Organizations such as the Ardent Partners, Institute of Finance and Management (IOFM), Institute of Internal Auditors and many others all do research in the A/P realm and provide statistics to help businesses understand where other companies found themselves.
The Need to Convert Average Duplicate Payment Rates to Real Dollars
Because many of the tools we provide enable Controllers and Finance Executives to identify and recover lost profits from duplicate payments, one of our challenges had been articulating the potential ROI of the Acculytic service.
Granted, the real value of Acculytic comes from proving the use and validity of your A/P internal controls processes and systems – even the most elite of accounts payable departments are subject to errors and overpayments. “Cutbacks and computerization have slashed accounts-payable payrolls but also have cost companies billions of dollars in overpayments,” writes Lee Berton (of CFO.com, Bloomberg, Wall Street Journal).
Large organizations, often employing contingency recovery audit firms, have been well aware of the high costs of duplicate payments; but those with revenues below about $2B that are usually overlooked by contingency audit companies seem to underreport or be oblivious to their duplicate payment rates. Perhaps the widely accepted average duplicate payment rates of 0.5-3% don’t seem like enough to prompt action.
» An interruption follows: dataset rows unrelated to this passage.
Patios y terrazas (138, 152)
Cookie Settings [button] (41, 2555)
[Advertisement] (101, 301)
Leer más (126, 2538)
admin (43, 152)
Our objective, then, is to show what that means in real dollars.
At First, this Seemed Pretty Simple
After comparing a number of research reports, we decided to go with the Ardent Partners’ metric of 1.07% rate of duplicates/overpayments for “Best-in-Class” accounts payable teams for a few reasons:
- Freshness of data (2013)
- Rate was in line with most other ranges reported
- Solid research methodology and sample group
- Publicly available info (AP’s New Dawn), so you can easily check our source
- Gives us the ability to benchmark prospects against organizations with the most advanced accounts payable technologies (as opposed to companies not using things like eInvoicing, P2P, data capture, etc., for which Ardent attributes a 3.12% duplicate payment rate)
To get an idea of your annual duplicate payments, just take your A/P spend and multiply by the standard duplicate payment rate, right?
Nope.
Payment Volume vs. Invoice Volume
Why not?
- Some of the business leaders we speak with don’t have an accurate amount for payables off-hand.
- Even if you did, that amount would include things like utilities and rent which really aren’t subject to overpayments. However, some reoccurring payments might still be duplicated.
- Then, there is the fact that the 1.07 - 3.12% duplicate payment rate is a percentage of invoices, not $.
This is going to be harder than I thought.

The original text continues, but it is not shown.